** start Document text **

This and That…

One of my most favourite things in the world is to lounge in bed with my boys.  I love it.  It was that kind of morning.  It has been unusually cooler out.  I love a day that does not have me whining about the lack of air condition.  I love a day that I can read my book and just relax.  I am little annoyed that the book I am reading right now is kind of boring.  I am not sure I will waste my time finishing it.

Tomorrow is Canada Day.  A Holiday!  Wahoo!  This usually means that Sanj wants to have a no plan day, take the lawnmower apart, work.  Ugh.  I am usually the one that want to go to Toronto and check out the action.  I love days like this.  We are so incompatible this way.  

We have a funeral to go to this afternoon, the father of Sanj’s secretary died.    I will be praying that the boys don’t beat each other up while I am gone!  

I have bought to planters for the front porch.  I stopped doing that because I simply kill them without trying.  I am making a conscious effort to water them and baby them.  One already looks droopy!  They hate me!

It is so weird to watch my boys with lives of their own.  Hanging out with friends, going to the movies… I love it.  I love knowing that they seem to be kids… regular kids, maybe spoiled a bit but yet life is good.  I love knowing that this blessing is one they don’t understand.  Do you know what I mean?  My teen years were typical… with self doubt and all those issues yet there was so much stress involved.  Everyday was survival.  Everyday I held my breath wondering what today would bring.


My aunt is determined that she should stay.  It is all about the money.  How frustrating.  How scary.  We can’t force her.  We can only offer her options.

I have so many things to talk about yet… some of it doesn’t come out right on “paper.”
Today I was watching this person I know who is “friends” with everyone.  A very likeable person yet what disturbs me so much is she really isn’t.  She allows someone the fantasy of being their bestie and yet when that  person needs their bestie… she talks about them.  She mocks their relationship.  I am so bothered by this.  I want to slap them.  Maybe call them ugly names.  I feel so bad for people that believe they are her friend.  It actually sickens me.  I guess I am bothered because I care about some of those suckers that actually believe in the friendship.

** end Document text **
** start Entries provided **

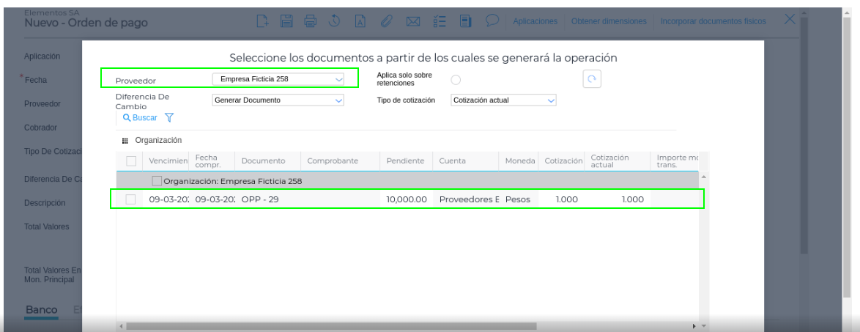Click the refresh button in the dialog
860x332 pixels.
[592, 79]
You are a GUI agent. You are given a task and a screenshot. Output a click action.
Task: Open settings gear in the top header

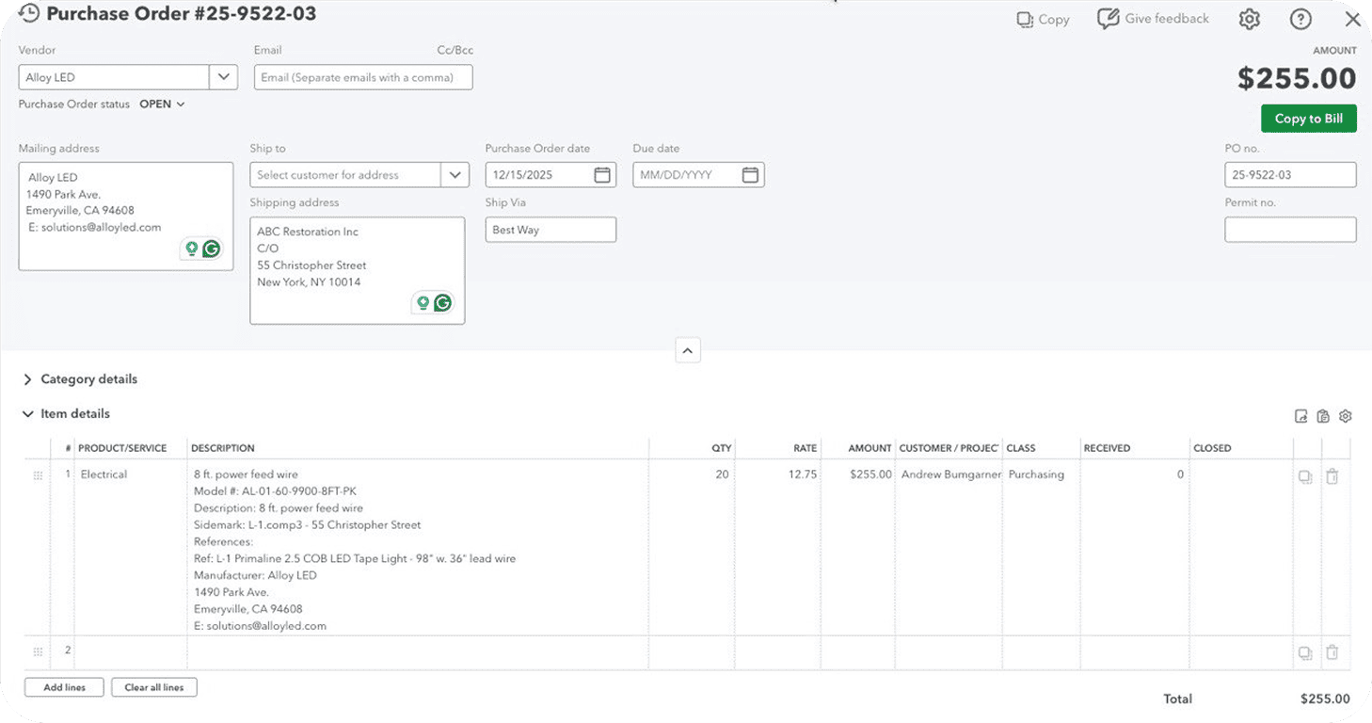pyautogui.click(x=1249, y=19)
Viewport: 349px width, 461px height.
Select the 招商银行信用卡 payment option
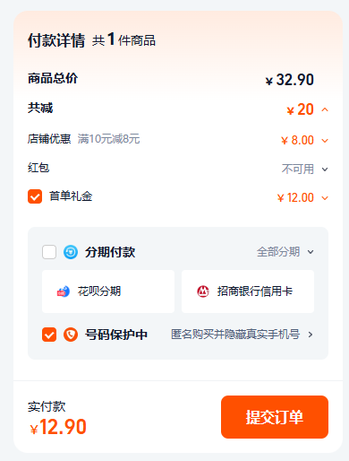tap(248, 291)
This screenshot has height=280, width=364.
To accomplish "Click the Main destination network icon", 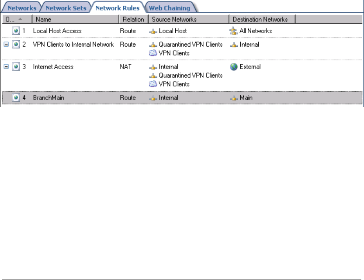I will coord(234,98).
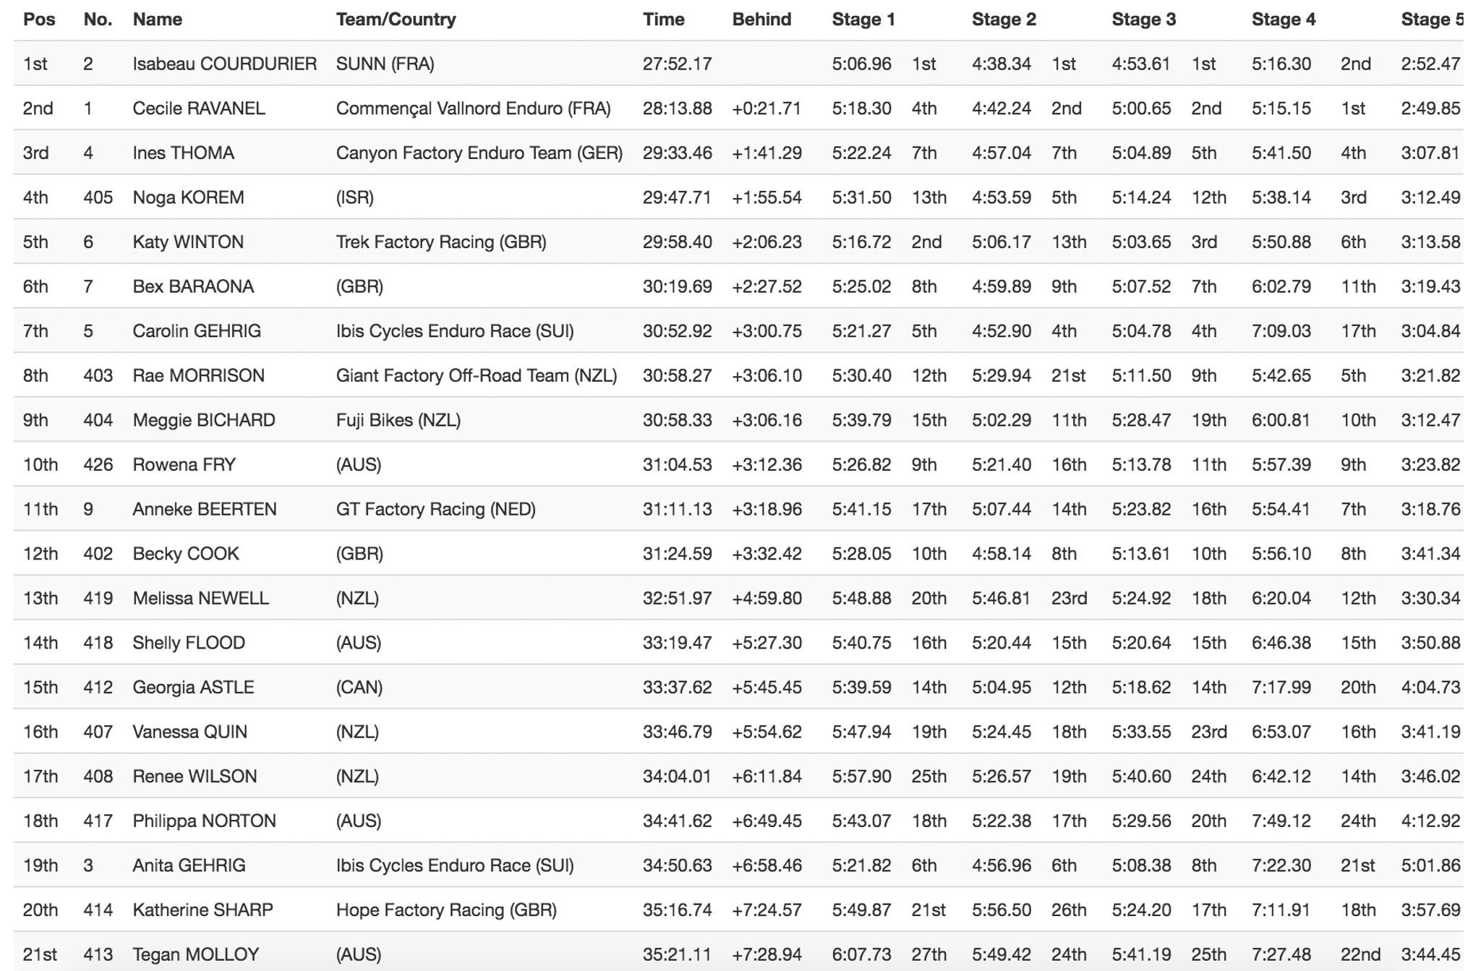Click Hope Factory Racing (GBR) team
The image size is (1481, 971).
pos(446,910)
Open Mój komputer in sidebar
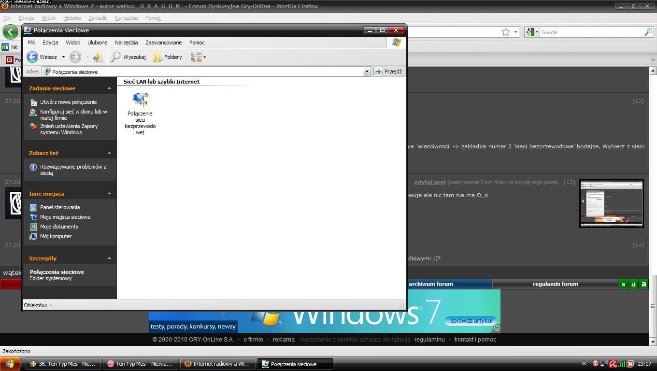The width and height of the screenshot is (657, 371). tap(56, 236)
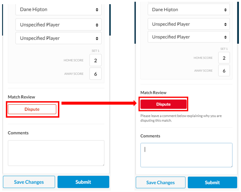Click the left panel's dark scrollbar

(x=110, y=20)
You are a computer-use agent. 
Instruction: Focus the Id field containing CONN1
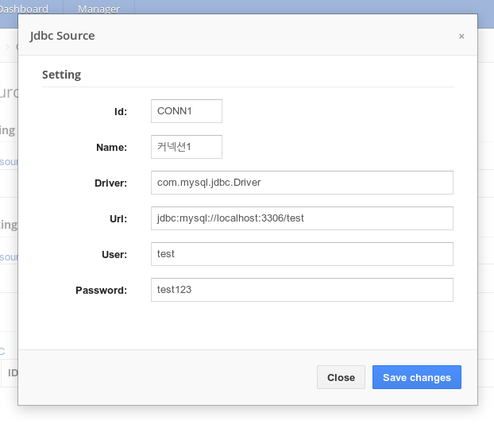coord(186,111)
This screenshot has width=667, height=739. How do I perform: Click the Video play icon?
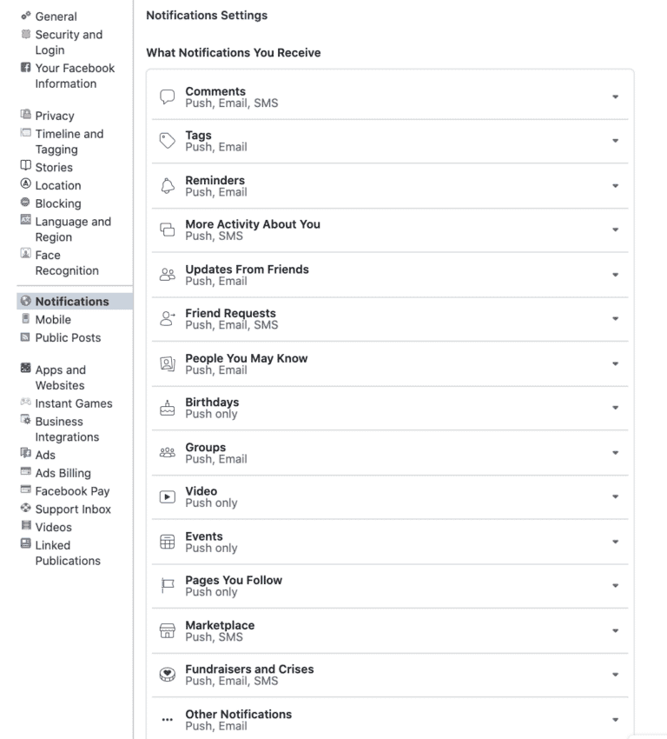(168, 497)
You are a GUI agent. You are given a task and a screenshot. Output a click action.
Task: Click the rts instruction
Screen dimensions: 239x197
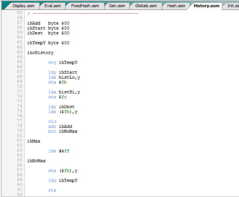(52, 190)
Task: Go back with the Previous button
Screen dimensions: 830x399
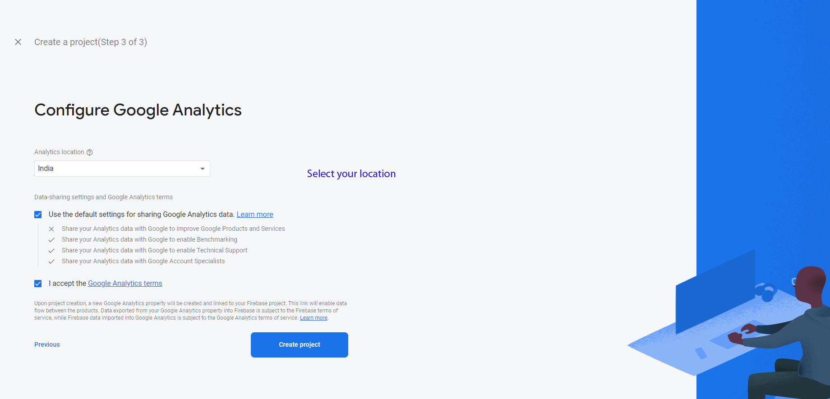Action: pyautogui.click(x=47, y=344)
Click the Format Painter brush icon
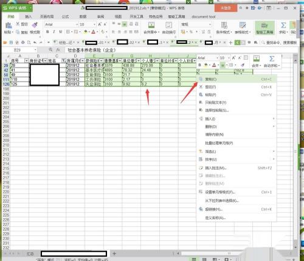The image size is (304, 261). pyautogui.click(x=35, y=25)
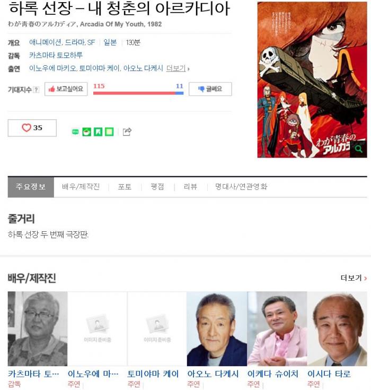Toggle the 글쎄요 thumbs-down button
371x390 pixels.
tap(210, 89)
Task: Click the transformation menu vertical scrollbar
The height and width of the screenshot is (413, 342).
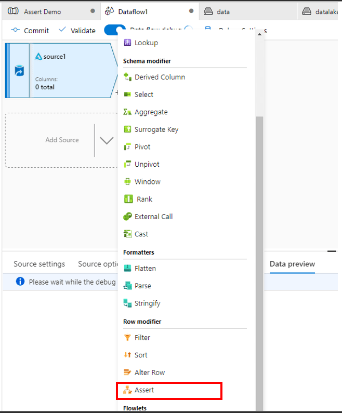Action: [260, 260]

** end Entries provided **

→ **Required work**:
**A)** In the blog post, what holiday is tomorrow?
**B)** Rewrite the listing from the line with "Open Mój komputer in sidebar" through the end of the listing, changing "Screen dimensions" to "Screen size" and keeping everything else the same. Leave the pictures out.

→ **Solutions below**:
**A)** Tomorrow is Canada Day.

**B)**
Open Mój komputer in sidebar
The width and height of the screenshot is (657, 371). tap(56, 236)
Click the left panel's dark scrollbar

(x=110, y=20)
You are a computer-use agent. 
Instruction: Focus the Id field containing CONN1
coord(186,111)
This screenshot has width=667, height=739. How do I perform: Click the Video play icon?
(168, 497)
You are a GUI agent. You are given a task and a screenshot. Output a click action.
Task: Click the rts instruction
Screen size: 239x197
(52, 190)
Task: Go back with the Previous button
Screen size: 830x399
Action: pyautogui.click(x=47, y=344)
Click the Format Painter brush icon
The image size is (304, 261). pyautogui.click(x=35, y=25)
Toggle the 글쎄요 thumbs-down button
371x390 pixels.
tap(210, 89)
Task: Click the transformation menu vertical scrollbar
The height and width of the screenshot is (413, 342).
Action: [260, 260]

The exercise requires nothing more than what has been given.